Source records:
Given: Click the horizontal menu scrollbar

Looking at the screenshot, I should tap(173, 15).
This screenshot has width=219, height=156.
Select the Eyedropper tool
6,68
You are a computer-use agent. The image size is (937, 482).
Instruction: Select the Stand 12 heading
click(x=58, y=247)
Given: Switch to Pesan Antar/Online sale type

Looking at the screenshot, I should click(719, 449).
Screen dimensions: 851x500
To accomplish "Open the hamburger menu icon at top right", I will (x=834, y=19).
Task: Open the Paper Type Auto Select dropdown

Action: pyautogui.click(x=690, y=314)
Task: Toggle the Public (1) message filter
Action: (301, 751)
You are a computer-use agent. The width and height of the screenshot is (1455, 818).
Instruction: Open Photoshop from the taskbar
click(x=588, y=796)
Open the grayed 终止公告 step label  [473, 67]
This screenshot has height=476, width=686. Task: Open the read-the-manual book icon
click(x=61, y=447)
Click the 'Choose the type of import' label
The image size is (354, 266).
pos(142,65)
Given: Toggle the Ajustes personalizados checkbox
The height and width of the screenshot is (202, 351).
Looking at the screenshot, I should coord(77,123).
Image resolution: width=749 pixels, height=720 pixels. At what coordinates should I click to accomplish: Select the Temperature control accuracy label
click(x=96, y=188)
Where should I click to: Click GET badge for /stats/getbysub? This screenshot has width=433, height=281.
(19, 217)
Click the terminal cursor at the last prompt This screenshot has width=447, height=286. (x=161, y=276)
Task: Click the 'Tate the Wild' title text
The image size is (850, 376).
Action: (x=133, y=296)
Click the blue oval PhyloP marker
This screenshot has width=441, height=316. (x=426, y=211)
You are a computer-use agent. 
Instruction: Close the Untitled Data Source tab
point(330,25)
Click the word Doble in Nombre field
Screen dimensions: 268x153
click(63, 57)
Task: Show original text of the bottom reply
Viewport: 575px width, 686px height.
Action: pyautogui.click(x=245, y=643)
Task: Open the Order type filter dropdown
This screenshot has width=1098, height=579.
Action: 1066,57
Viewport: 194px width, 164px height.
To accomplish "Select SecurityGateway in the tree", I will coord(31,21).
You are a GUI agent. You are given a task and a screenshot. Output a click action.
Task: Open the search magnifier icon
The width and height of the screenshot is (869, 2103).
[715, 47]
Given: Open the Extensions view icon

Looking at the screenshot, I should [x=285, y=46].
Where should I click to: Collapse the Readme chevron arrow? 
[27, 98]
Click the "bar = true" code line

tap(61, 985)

Problem to solve: Tally the lines of the material above that contain the string "computer", treating uppercase and lowercase as different. Give only the number.

Written solution: 3